The simple answer may be that we do as others do. As we grow up, we do what we see others do.
Another answer is that we try to find safety in holding certain thoughts as true. It seems to give us an advantage. We can pretend we know how things are. We don’t need to stay open and receptive, at least not in the area of life covered by that particular story.
The reality is quite different. Holding onto these stories is out of alignment with reality. We pretend something that’s not true. And somewhere in us, we know what’s going on. We cannot trick ourselves. And that creates stress.
Holding onto stories as true creates stress in other ways as well. It is created by our mental field so we need to remember, rehearse, and prop up the story. We need to defend it when life or others inevitably show us something out of alignment with the story. We create rigidity in our perception and life. We miss out on options in life. We may get into conflicts with others just because we hold different and apparently incompatible stories as true.
WHEN TAKEN FURTHER
We can take these explorations further.
We may realize that even our ideas about who or what we are are ideas. They do not reflect reality in an accurate or complete way. We can even examine each of these stories and find what’s more true for us.

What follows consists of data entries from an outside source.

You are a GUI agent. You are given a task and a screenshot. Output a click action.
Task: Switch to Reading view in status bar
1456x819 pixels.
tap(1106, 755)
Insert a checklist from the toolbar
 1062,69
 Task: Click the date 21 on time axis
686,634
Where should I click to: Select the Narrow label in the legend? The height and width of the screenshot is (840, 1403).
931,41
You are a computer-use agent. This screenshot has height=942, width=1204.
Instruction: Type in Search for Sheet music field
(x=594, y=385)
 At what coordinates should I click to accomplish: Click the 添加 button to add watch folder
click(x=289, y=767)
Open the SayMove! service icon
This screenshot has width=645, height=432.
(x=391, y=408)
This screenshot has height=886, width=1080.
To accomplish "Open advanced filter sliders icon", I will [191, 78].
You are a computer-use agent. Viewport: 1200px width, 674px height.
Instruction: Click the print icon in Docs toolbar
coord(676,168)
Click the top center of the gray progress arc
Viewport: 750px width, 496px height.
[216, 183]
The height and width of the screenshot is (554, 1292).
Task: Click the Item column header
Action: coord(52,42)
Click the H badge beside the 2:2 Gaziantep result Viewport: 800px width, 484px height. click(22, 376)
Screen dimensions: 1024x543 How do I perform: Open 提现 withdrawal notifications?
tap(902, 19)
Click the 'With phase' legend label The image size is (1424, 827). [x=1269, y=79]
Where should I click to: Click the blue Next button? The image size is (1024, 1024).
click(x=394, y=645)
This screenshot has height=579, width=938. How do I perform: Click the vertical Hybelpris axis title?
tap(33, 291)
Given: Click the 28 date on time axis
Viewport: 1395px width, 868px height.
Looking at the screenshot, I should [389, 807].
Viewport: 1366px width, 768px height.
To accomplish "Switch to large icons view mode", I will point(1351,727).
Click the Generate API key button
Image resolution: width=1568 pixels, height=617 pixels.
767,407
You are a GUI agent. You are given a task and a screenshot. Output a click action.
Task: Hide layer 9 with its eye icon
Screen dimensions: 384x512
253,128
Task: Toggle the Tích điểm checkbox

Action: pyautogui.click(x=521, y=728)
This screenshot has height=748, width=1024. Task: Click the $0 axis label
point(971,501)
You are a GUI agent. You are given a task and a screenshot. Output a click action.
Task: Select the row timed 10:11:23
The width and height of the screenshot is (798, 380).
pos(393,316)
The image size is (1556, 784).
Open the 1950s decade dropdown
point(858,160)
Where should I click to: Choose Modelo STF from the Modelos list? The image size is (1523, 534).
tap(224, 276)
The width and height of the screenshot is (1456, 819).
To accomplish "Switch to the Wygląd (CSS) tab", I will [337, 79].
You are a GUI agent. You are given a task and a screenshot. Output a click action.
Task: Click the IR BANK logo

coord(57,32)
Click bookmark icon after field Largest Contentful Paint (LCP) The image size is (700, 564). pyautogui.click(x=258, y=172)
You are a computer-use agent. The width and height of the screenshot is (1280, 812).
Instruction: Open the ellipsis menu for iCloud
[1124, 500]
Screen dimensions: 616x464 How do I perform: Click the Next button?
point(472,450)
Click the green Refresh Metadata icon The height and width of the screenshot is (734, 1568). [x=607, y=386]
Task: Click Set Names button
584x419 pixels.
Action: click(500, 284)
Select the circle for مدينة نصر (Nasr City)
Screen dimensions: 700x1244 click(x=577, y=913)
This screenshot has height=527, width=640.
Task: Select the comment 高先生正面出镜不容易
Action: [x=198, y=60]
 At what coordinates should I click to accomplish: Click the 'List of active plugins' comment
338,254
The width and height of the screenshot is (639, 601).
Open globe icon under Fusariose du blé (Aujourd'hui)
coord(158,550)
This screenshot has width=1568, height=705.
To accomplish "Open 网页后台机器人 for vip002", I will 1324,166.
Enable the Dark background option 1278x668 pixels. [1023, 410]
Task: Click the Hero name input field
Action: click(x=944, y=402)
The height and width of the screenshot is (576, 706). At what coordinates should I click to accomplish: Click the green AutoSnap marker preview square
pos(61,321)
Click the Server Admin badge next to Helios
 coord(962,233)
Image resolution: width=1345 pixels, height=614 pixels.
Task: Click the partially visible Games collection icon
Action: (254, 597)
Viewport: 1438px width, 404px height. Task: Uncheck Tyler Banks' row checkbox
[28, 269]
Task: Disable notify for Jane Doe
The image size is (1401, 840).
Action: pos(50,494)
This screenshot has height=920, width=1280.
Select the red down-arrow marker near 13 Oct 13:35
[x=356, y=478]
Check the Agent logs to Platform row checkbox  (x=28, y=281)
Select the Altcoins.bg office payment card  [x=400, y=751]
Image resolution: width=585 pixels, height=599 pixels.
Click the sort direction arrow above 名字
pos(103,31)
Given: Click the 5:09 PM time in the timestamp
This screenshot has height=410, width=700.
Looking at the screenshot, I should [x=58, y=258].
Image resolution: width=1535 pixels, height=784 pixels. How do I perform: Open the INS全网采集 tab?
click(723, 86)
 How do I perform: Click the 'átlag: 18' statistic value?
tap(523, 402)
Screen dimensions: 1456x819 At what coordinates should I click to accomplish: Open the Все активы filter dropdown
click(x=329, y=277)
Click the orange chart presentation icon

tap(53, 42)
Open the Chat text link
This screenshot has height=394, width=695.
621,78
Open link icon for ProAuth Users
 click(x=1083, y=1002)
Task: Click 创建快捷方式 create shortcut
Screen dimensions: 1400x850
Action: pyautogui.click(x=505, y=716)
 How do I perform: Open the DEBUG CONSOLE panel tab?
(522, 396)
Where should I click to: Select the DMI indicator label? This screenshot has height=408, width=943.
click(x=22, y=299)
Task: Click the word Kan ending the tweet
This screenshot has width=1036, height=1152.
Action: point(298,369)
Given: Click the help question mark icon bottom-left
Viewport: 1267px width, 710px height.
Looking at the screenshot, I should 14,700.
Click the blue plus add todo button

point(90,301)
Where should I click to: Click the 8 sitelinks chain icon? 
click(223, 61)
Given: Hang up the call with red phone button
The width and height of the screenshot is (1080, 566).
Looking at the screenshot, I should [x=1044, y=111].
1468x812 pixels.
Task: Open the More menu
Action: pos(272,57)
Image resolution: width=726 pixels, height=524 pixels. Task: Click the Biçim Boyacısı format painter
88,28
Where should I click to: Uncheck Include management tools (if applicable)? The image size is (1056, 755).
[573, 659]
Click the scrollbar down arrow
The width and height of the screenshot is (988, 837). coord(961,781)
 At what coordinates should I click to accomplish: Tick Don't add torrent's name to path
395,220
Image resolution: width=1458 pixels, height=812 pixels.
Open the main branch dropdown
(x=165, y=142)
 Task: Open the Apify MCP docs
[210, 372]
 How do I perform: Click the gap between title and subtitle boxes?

So what are we more fundamentally?
When I look, I find I am more fundamentally capacity. I am capacity for the world as it appears to me. I am capacity for the sense fields and anything happening within content of experience.
I am the field all of it happens within and as, including any sense impressions that my mental field says is this human self, any ideas of what I am or am not, and any tendency to hold any one of those ideas as true or not.